“Dreaming, after all, is a form of planning.” – Gloria Steinem
A financial plan is a powerful personal finance tool. Regardless of where you stand in your wealth creation journey or where you are headed career-wise, a financial plan is empowering. Here are three ways in which a financial plan adds value.
1. Deciding financial goals
What are financial goals? Put simply, financial goals are aspirations that can be fulfilled using money. So, your financial goals could range from taking a vacation next month, setting aside money for retirement, providing for charitable causes, or providing for your family. A financial plan could help you identify your financial goals.
2. Developing financial goals
Once you decide on your financial goals, it’s important to develop them.
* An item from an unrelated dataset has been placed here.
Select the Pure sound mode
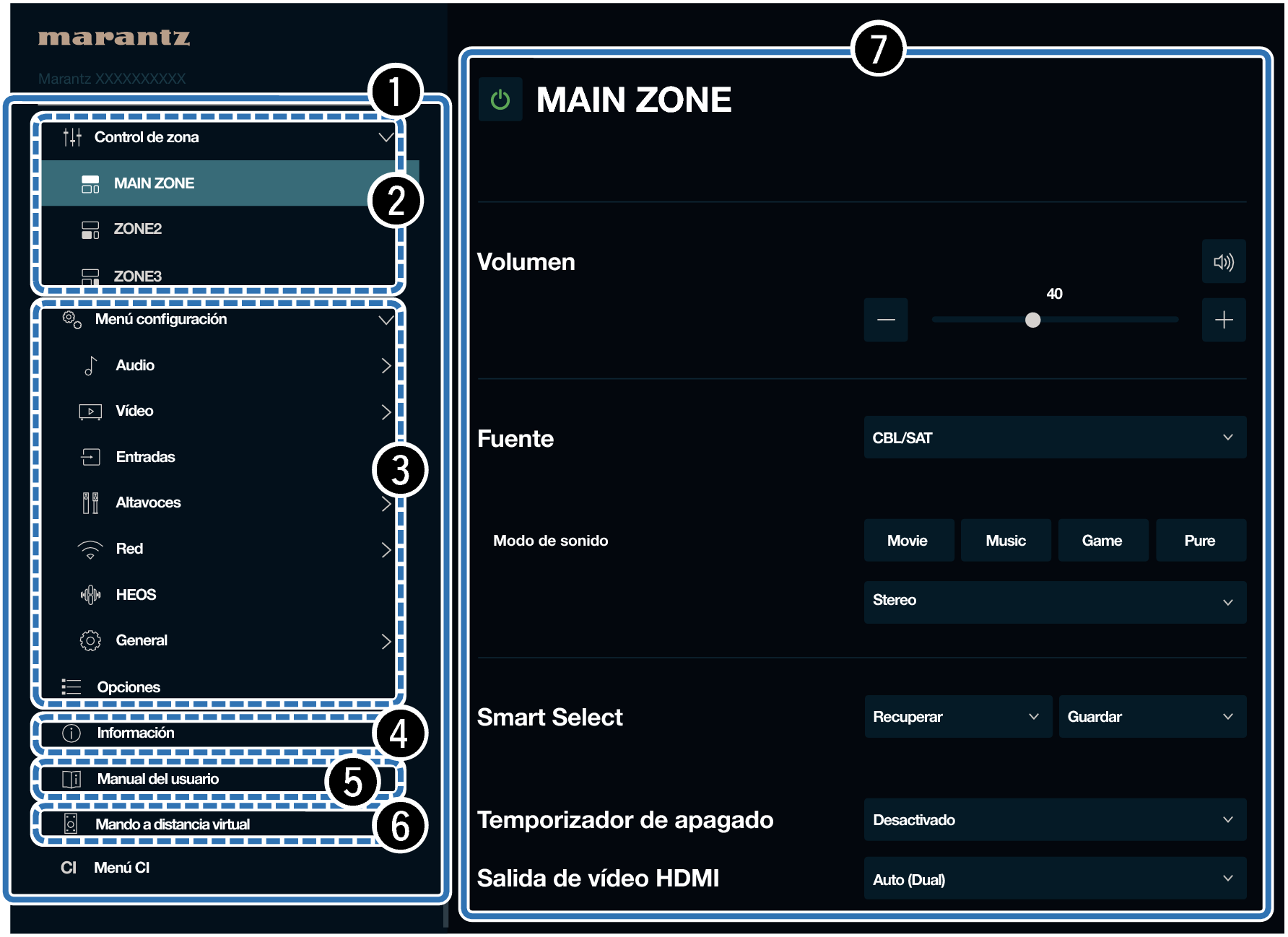 pos(1201,541)
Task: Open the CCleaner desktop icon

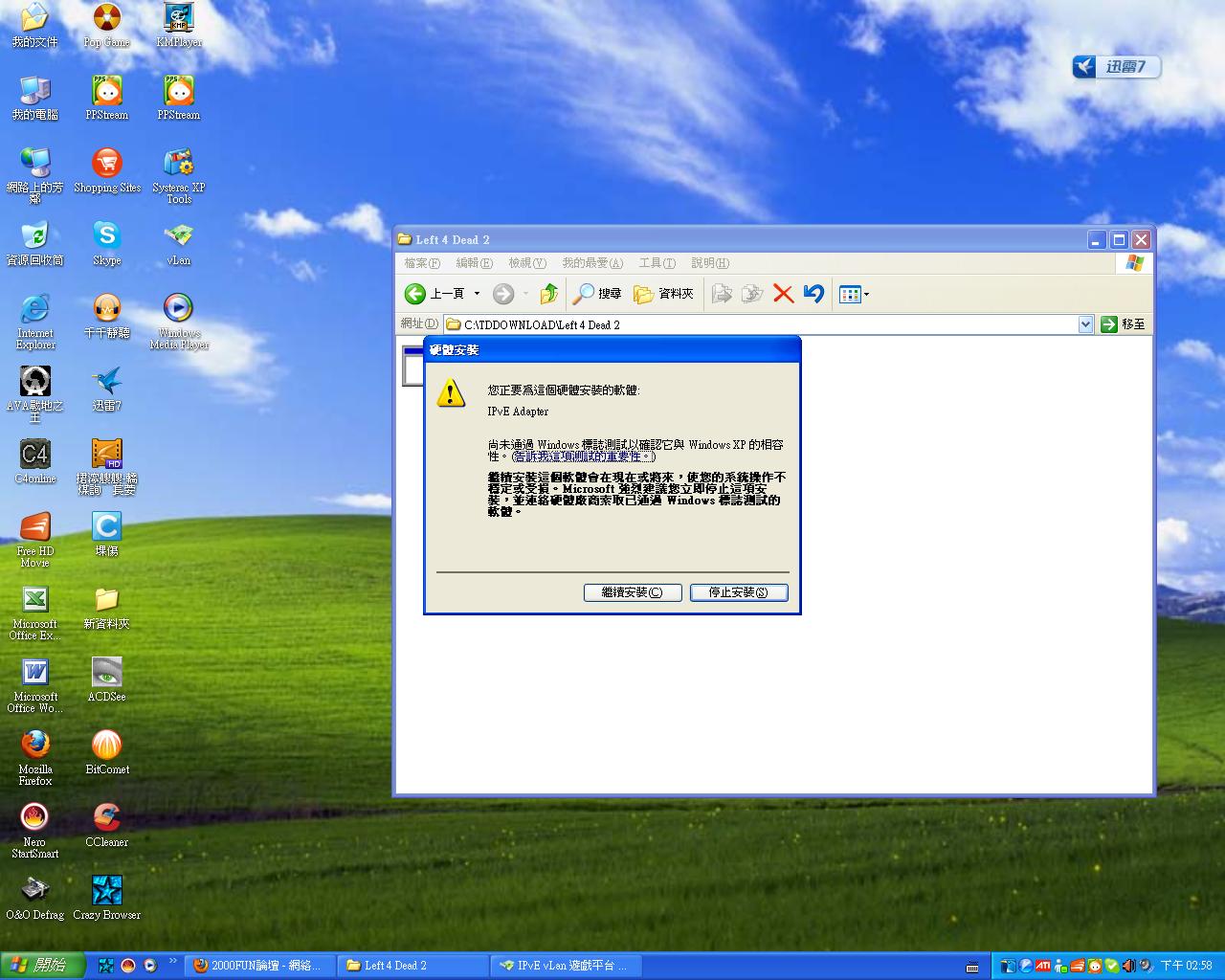Action: [106, 817]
A financial plan enables this by providing clarity on which financial goals are most important to you. A plan also tells you exactly how much you would need to save towards each goal. In the development phase, the financial plan breaks financial goals into smaller actionable tasks.
3. Understanding and evaluating risk
Risk management is often side-lined in personal finance. Through a financial plan, it becomes clear that risk manifests in many forms. There’s the risk of not beating inflation in the long-term, not being able to fulfill financial goals, losing money in investments, or facing difficult times. Planning allows you to evaluate, assess, and prepare for any risk that may materialize. Proper risk management ensures that your ship sails as smoothly as possible even when the winds are not in your favor.
Ultimately, a financial plan could help recognize, prioritize and provide for financial goals and insulate you from risk.